- Opening Delimiter -

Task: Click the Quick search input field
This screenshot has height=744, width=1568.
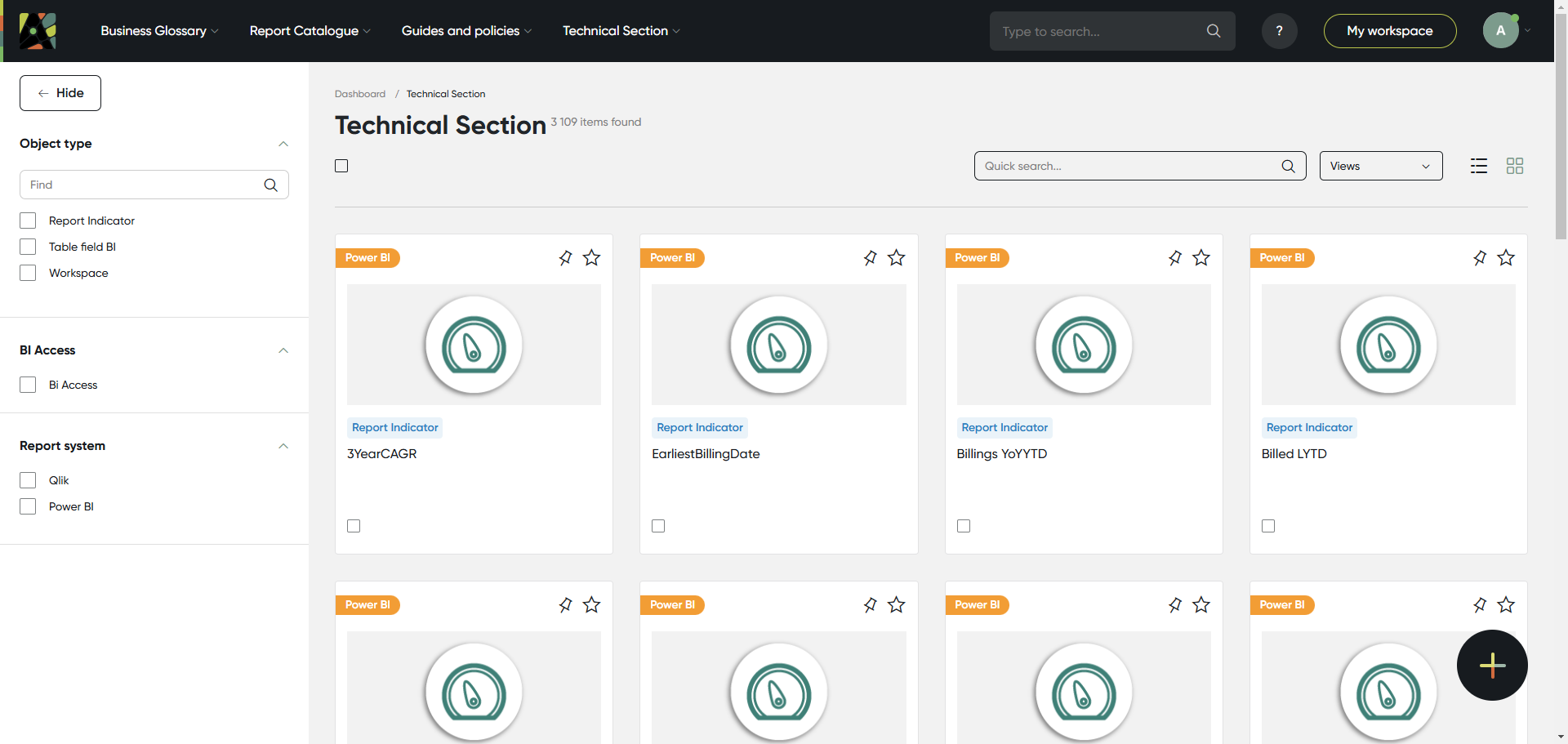Action: 1131,166
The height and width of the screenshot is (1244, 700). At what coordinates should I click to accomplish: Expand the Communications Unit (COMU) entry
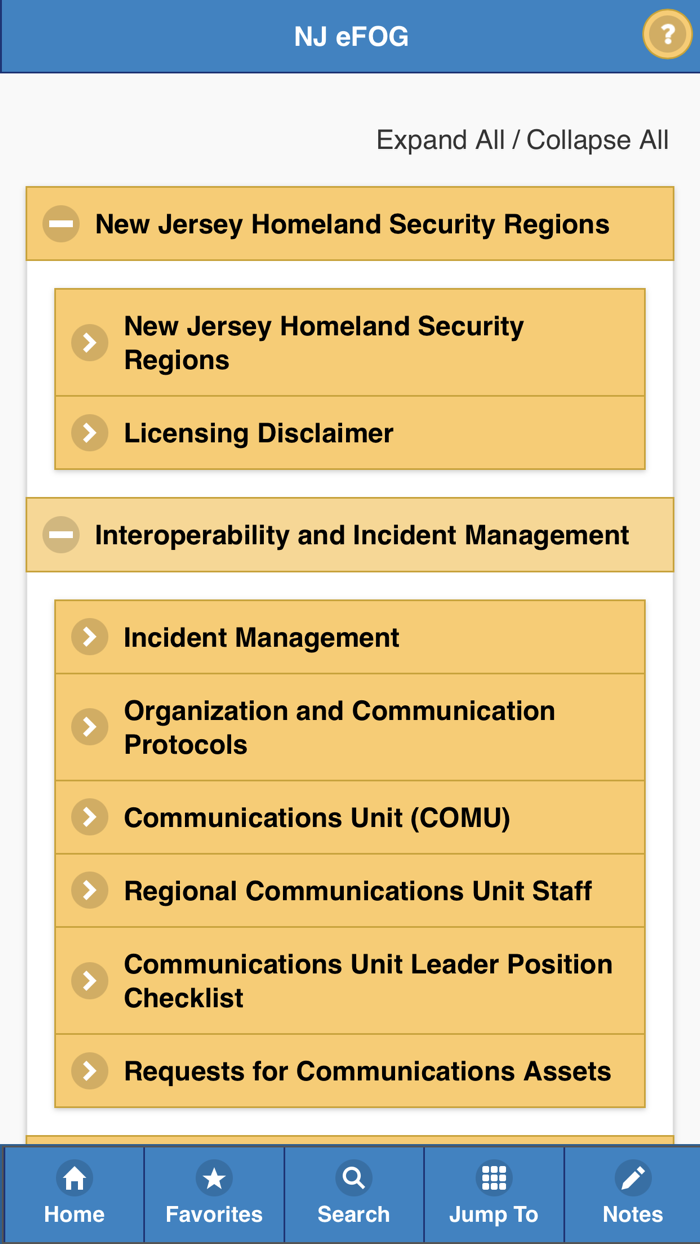[89, 817]
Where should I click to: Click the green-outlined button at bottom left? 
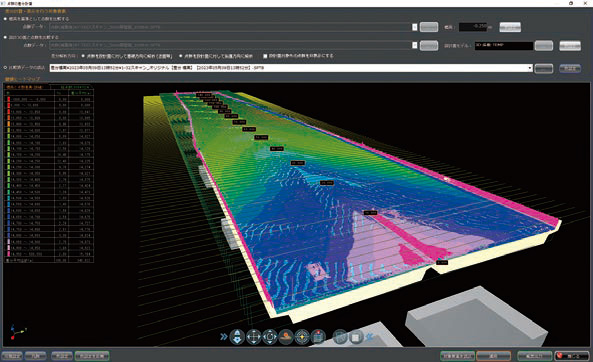(x=92, y=356)
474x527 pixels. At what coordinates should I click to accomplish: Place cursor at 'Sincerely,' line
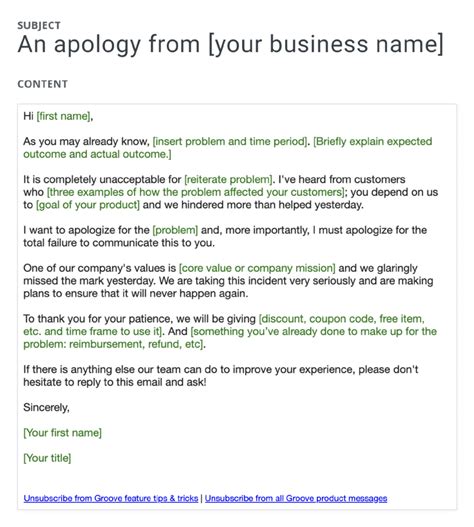coord(46,408)
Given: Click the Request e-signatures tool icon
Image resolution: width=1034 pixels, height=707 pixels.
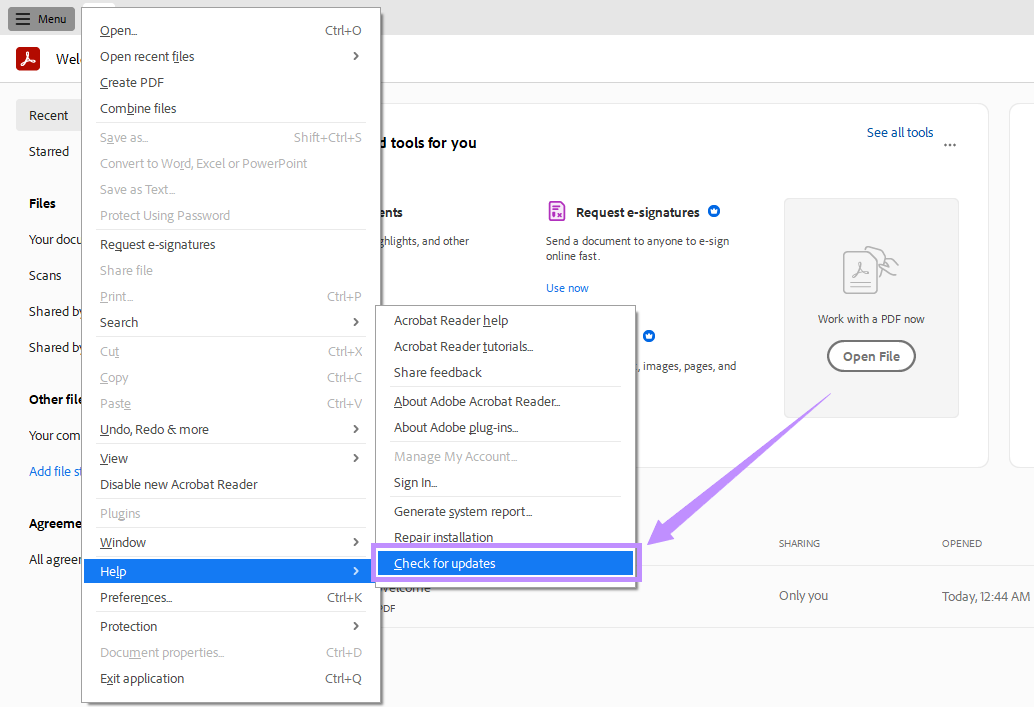Looking at the screenshot, I should [x=557, y=211].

- Closing Delimiter -

• [About this task] Copy every record verbatim while leaving each picture out.

• [Output]
Task: Click the Quick search input field
This screenshot has height=744, width=1568.
Action: 1131,166
The height and width of the screenshot is (1244, 700). At what coordinates should I click to accomplish: Expand the Communications Unit (COMU) entry
[89, 817]
Where should I click to: Click the green-outlined button at bottom left? 
(x=92, y=356)
474x527 pixels. At what coordinates should I click to accomplish: Place cursor at 'Sincerely,' line
coord(46,408)
Given: Click the Request e-signatures tool icon
Image resolution: width=1034 pixels, height=707 pixels.
Looking at the screenshot, I should [x=557, y=211].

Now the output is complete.